The interest rate on universal life policies is determined by the current market rates. The company always sets a minimum that it will guarantee, but the actual rate may change occasionally.
Variable policies increase the value depending on the type of investment the policyholder chooses. The policyholder can decide to invest in one of several sub-accounts and then the return will be the same as their performance.
Indexed policies are credited when the chosen index records positive performance. For instance, if the index goes up 8% and your cap is set at 10%, you will get the entire 8%. But if the index goes up 15%, you will only get 10%.
Can You Access Your Cash Value While You’re Alive?
This is definitely one of the main reasons that policies are favored over others.
There are multiple ways you can do it:
- Withdraw cash directly (as allowed by policy terms)
- Get a loan on the cash value at low-interest rates
- Employ it for the payment of policy premiums
- Release the policy and receive the total cash value that has been accumulated
Withdrawals made up to the amount of your basis (total premiums paid) are not subject to tax.
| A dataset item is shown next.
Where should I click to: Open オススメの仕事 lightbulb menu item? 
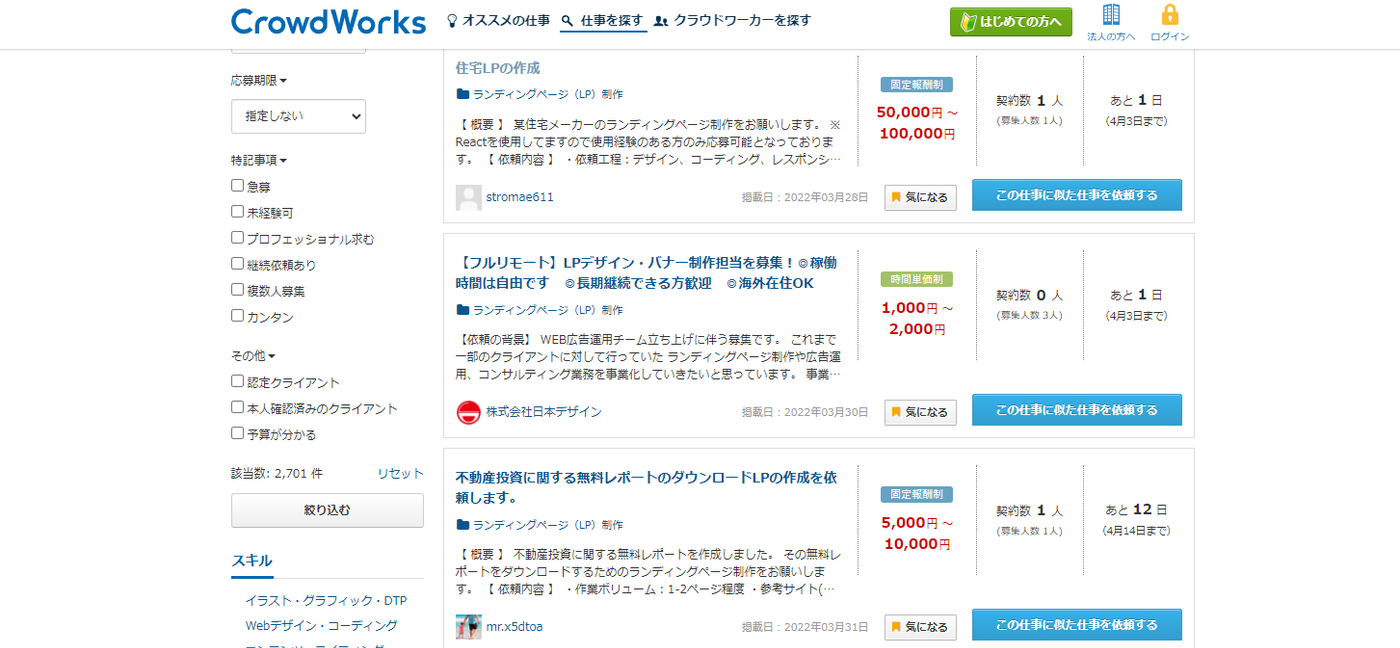498,20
Any excess over your basis will be treated as taxable income.
Taxes are not charged on policy loans. Yet, the death benefit will be reduced by those loans that you have not paid.
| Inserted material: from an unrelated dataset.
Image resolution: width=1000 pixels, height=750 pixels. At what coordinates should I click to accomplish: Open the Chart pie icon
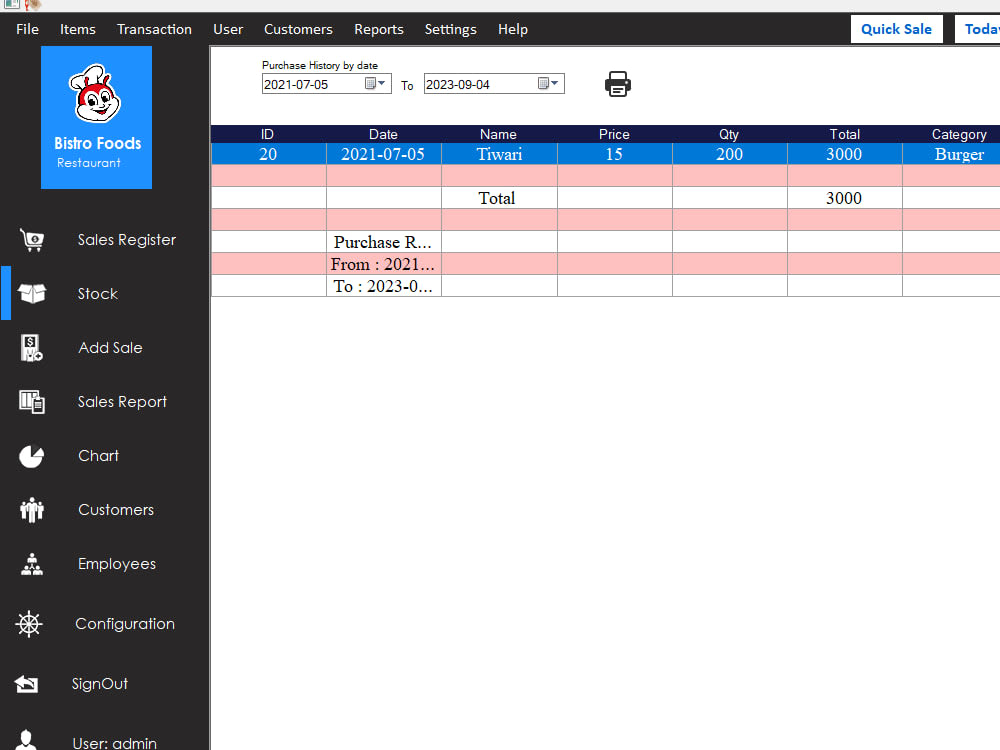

Findings of the study convey that practically 60% of permanent policyholders eventually opt for lending against or making a withdrawal from their cash value.
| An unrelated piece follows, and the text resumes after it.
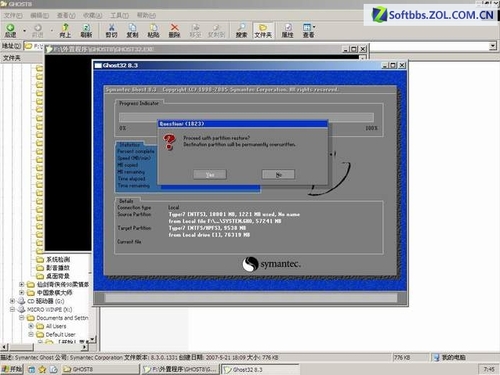500x375 pixels.
Task: Open the address bar dropdown arrow
Action: [493, 46]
You may also read: What Age Does Life Insurance Expire?
What Are the Advantages of Cash Value Life Insurance?
Besides basic coverage, these policies bring a lot of good stuff.
- Lifetime Protection
It is the most guaranteed thing that you will be covered for your whole life. No need to fear you will end up out of coverage at an advanced age.
- Tax-Deferred Growth
The cash value will increase over time and be free of yearly taxes. This is advantageous for accumulation over many years.
- Flexible Access
If you are in need of money, it could be for emergency, retirement, or some other case, you can turn to your cash value.
- Forced Savings
By regular payment of premiums, one is forced to save. Most people find it hard to do continuous saving otherwise.
- Creditor Protection
In many states and jurisdictions, cash value is protected from creditors. Your exact location determines where this protection applies.
Final Thoughts
Cash value life insurance merges the guaranteed death benefit with the policyholder’s savings account.
These types of insurance are significantly more expensive than term life, but will cover you for your whole life and allow you to manage your finances in a flexible way. You can think of them as the right instrument for an estate plan or business program or simply to help you accumulate more in your retirement fund.
On the other hand, they are not the ideal ones for everyone. Most individuals will be better off if they opt for a term life policy and separately invest in their retirement.
Deciding on your own requires the analysis of your financial position, goal setting, and discipline if you want to invest. You can also try a financial advisor for some professional and impartial advice – an advisor who does not earn commissions from the sale of securities.